Please state the number of lines in the records below that contain the string "will", and nothing further.

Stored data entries
-=-=-=-=-

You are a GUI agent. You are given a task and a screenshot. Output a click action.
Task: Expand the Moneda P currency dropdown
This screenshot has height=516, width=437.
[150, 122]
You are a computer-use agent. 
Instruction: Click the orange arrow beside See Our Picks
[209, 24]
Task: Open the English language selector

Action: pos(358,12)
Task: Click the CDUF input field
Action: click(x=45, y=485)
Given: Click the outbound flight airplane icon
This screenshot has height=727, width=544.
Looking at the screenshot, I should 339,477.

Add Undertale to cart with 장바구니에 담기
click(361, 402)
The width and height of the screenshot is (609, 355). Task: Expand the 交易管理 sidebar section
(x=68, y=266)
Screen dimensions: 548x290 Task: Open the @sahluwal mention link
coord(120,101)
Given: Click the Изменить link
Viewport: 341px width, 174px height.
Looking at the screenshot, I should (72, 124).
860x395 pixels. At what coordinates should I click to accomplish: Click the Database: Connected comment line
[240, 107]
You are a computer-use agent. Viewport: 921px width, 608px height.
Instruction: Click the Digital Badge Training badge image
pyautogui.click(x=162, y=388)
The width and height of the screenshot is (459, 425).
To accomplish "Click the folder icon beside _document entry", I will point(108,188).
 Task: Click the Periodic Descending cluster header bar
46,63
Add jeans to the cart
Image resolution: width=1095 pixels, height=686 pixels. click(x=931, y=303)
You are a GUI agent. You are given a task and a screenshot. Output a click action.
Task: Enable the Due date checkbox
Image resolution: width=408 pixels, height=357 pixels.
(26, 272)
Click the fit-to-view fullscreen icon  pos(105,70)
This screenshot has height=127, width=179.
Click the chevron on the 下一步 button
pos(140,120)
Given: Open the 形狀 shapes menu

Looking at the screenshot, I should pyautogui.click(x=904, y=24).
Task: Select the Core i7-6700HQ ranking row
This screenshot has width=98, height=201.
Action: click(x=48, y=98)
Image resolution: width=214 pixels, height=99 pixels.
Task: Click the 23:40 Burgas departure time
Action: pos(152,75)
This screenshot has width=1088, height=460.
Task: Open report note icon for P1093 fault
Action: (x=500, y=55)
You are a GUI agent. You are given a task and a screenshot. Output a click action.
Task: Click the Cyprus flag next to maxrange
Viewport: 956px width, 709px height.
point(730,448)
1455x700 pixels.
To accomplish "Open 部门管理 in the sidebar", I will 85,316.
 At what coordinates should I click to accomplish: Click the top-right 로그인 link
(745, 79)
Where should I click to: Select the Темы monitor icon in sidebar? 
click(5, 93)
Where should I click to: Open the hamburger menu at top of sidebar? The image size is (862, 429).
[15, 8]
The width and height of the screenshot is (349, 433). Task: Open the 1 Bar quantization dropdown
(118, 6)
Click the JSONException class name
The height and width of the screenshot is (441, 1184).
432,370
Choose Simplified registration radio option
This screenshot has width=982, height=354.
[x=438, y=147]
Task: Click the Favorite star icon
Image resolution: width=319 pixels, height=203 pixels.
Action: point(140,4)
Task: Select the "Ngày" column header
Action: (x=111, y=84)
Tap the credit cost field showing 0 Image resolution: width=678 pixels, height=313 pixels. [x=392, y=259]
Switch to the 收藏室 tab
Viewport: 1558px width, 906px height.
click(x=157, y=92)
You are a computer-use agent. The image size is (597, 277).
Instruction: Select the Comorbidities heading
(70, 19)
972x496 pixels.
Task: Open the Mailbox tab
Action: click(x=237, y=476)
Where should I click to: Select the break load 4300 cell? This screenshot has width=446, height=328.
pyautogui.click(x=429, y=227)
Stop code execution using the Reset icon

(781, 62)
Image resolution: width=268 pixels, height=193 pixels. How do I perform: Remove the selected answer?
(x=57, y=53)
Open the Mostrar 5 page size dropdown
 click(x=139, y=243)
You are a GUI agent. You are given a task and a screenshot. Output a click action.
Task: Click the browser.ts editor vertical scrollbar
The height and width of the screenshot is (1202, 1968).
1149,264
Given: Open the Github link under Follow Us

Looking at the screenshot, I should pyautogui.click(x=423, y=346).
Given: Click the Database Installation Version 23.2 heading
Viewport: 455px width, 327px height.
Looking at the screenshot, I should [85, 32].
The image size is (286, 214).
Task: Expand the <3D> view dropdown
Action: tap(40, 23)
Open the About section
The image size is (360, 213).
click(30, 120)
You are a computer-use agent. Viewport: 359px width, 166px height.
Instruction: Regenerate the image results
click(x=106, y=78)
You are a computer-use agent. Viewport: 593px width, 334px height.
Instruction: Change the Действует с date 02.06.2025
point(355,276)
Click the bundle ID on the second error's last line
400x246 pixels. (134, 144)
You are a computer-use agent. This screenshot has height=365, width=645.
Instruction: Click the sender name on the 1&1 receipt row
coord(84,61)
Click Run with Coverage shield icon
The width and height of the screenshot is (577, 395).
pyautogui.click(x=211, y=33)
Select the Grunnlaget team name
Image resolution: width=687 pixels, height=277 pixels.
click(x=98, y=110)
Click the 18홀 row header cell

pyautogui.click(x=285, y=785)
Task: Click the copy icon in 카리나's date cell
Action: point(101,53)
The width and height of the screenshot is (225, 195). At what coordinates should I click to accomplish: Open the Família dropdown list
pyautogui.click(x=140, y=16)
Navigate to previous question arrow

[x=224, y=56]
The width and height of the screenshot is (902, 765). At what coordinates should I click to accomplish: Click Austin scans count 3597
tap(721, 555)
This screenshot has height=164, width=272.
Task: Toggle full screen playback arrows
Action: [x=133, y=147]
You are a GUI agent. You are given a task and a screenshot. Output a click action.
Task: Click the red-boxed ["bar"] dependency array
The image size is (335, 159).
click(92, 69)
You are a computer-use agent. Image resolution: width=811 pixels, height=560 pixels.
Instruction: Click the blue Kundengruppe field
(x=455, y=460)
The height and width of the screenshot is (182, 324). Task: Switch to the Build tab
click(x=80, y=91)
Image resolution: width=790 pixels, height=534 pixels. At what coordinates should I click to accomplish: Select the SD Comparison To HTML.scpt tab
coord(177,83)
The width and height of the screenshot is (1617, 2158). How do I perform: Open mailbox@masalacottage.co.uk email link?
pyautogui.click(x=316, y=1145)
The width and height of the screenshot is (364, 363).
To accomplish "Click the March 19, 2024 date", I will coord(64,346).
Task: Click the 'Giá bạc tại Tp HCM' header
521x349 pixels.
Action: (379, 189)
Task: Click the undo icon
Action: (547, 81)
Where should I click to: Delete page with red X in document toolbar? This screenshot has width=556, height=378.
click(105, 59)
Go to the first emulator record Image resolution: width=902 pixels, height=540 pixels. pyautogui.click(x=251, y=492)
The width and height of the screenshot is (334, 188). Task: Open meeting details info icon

-=-=-=-=-

EXPECTED ANSWER
3